_Assignment_
In the material below, find every line containing "agent" and copy that line.

[Opening Input material section]

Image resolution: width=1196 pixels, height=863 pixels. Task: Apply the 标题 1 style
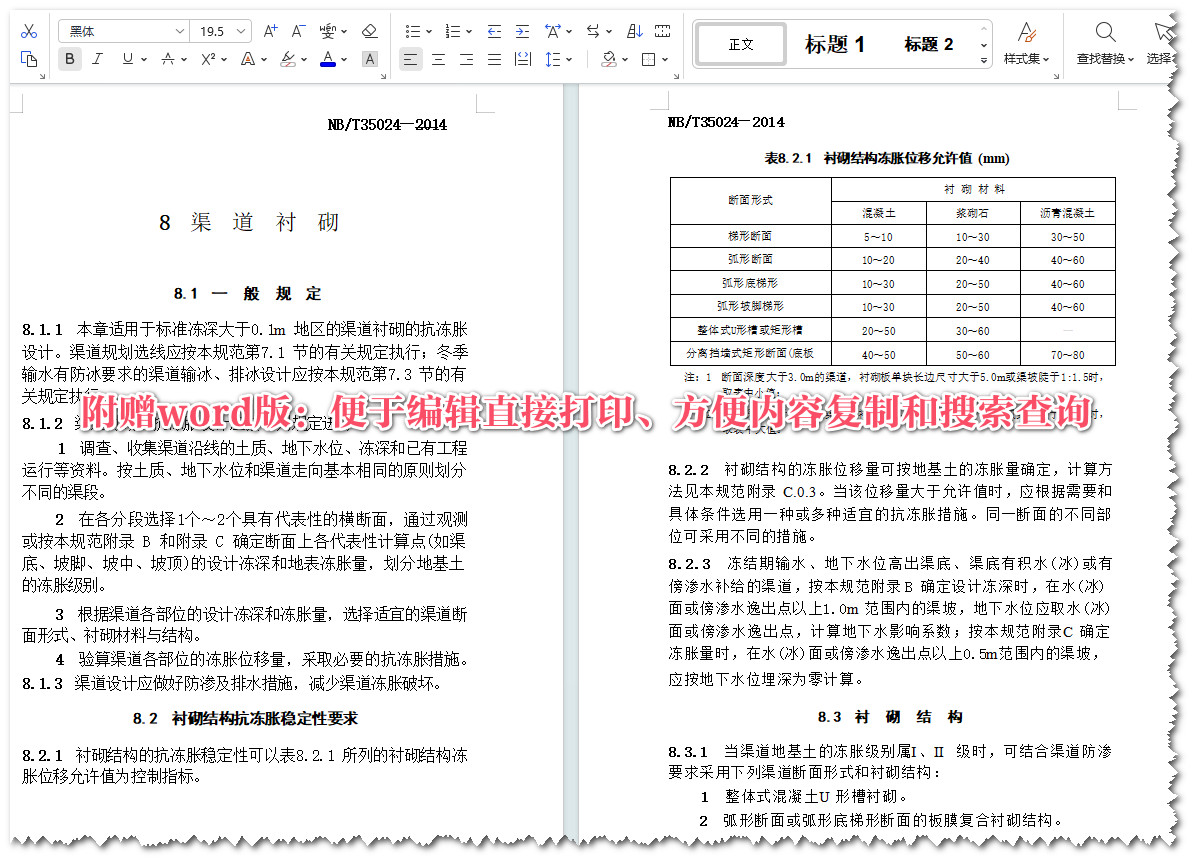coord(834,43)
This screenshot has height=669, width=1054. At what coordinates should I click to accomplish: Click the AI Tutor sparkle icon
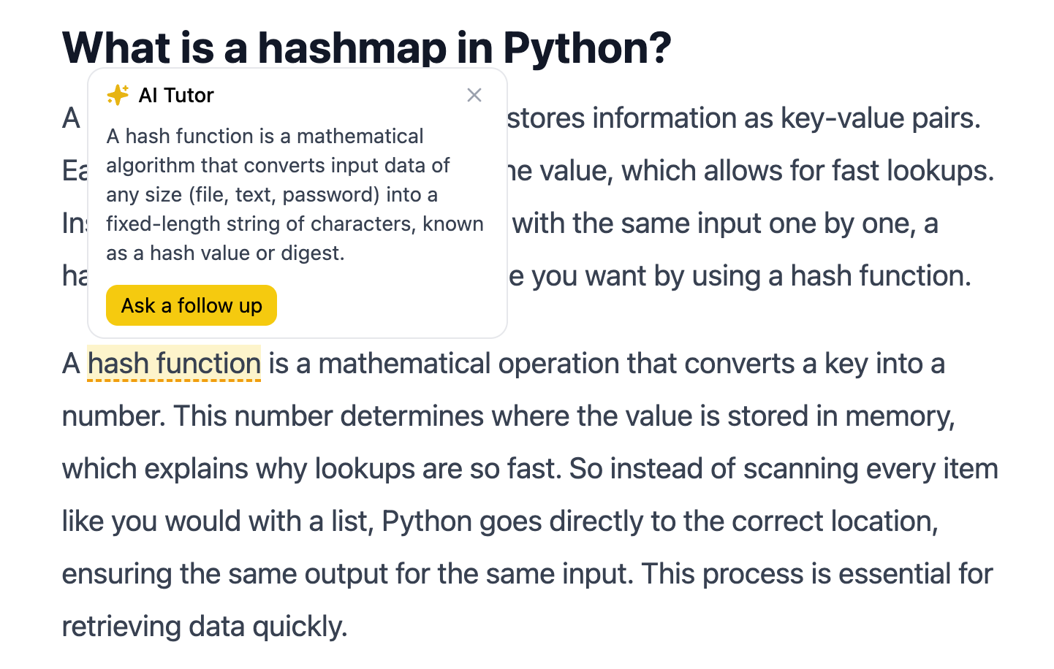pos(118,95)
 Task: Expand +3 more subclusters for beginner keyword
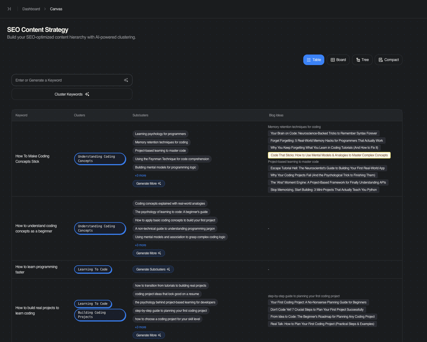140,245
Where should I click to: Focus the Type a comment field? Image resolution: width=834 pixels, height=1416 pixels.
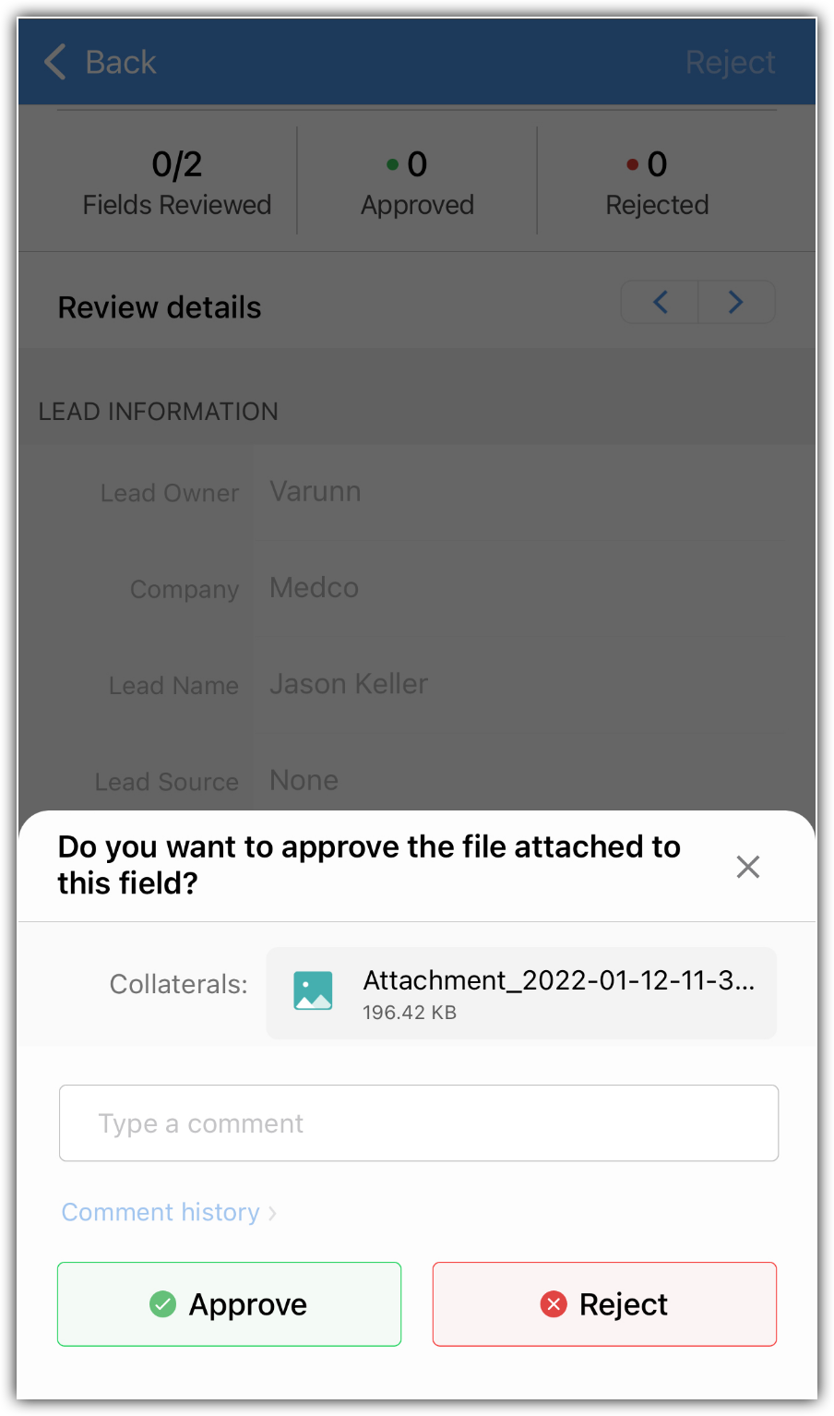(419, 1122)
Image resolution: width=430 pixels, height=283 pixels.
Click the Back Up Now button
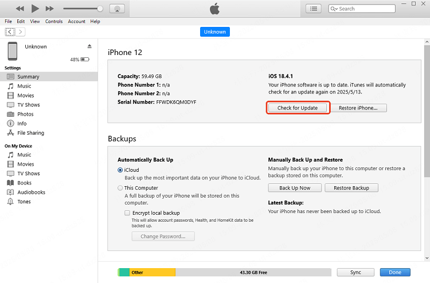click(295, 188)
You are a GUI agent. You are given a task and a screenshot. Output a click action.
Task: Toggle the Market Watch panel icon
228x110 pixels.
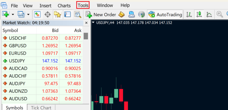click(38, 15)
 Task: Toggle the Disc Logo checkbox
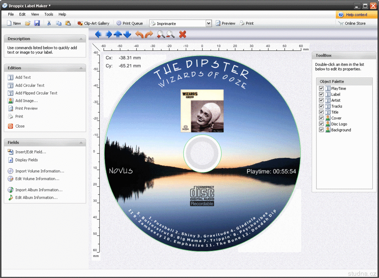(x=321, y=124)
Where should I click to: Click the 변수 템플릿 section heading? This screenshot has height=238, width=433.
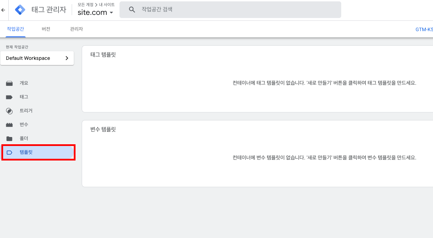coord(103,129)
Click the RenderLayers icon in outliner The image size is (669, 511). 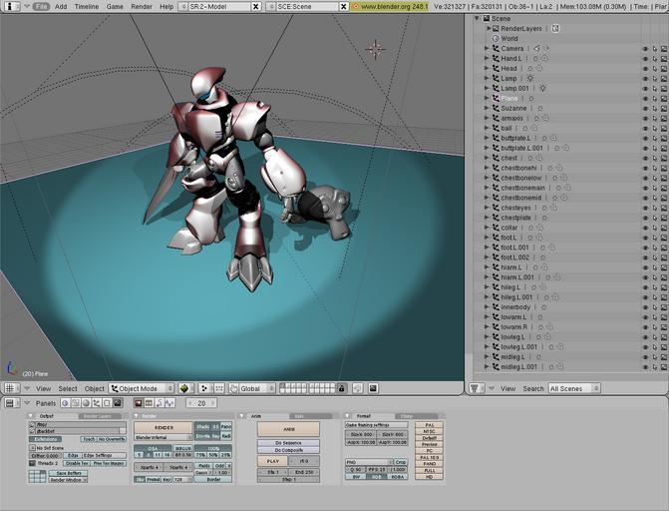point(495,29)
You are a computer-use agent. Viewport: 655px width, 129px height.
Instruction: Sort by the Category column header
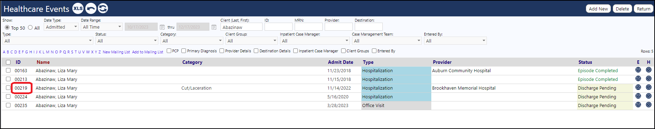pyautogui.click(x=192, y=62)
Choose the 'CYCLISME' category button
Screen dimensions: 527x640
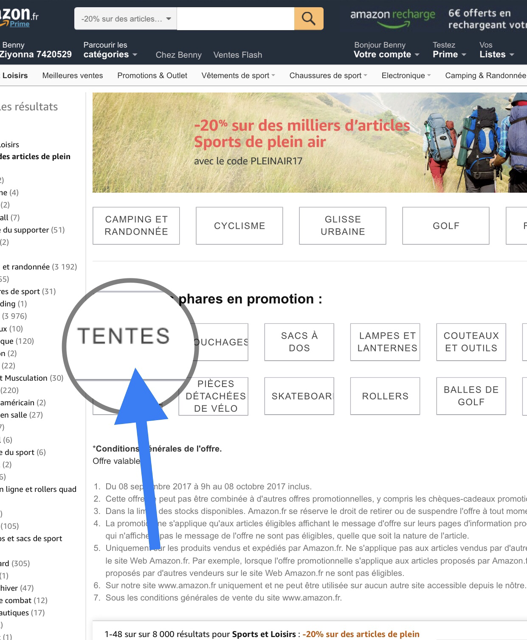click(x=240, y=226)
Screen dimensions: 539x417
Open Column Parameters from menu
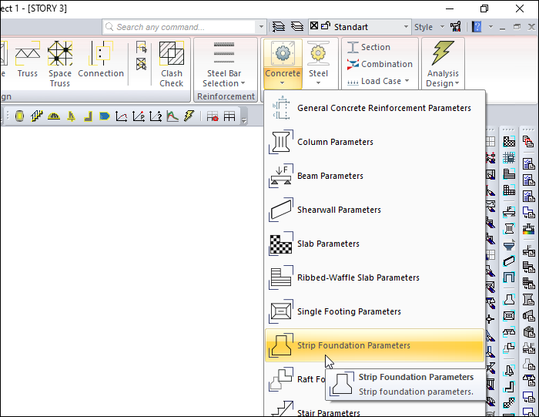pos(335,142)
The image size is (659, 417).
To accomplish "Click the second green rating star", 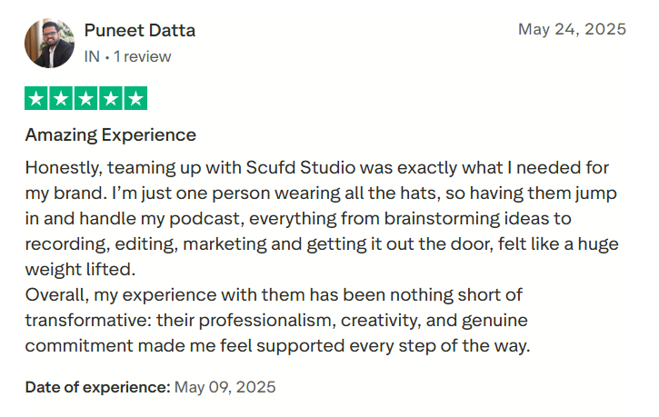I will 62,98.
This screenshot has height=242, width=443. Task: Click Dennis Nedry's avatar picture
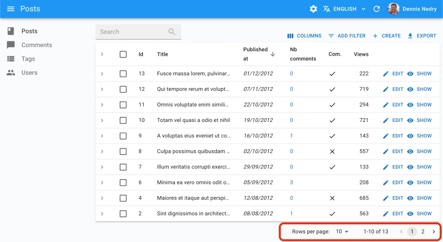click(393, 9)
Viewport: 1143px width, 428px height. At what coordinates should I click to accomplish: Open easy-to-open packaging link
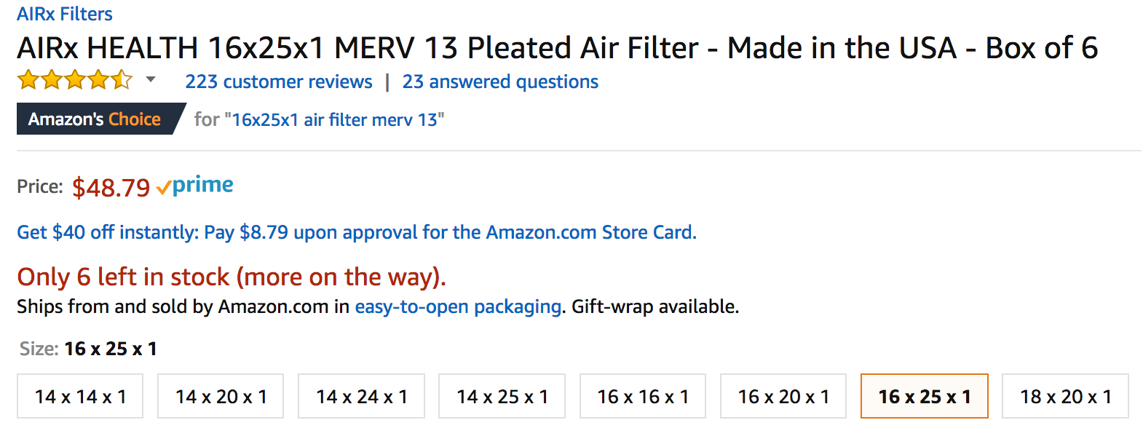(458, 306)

[Closing Input material section]

_Task solution_
You are a GUI agent. You are given a task and a screenshot. Output a click action.
You are a computer-use agent. Viewport: 655px width, 129px height.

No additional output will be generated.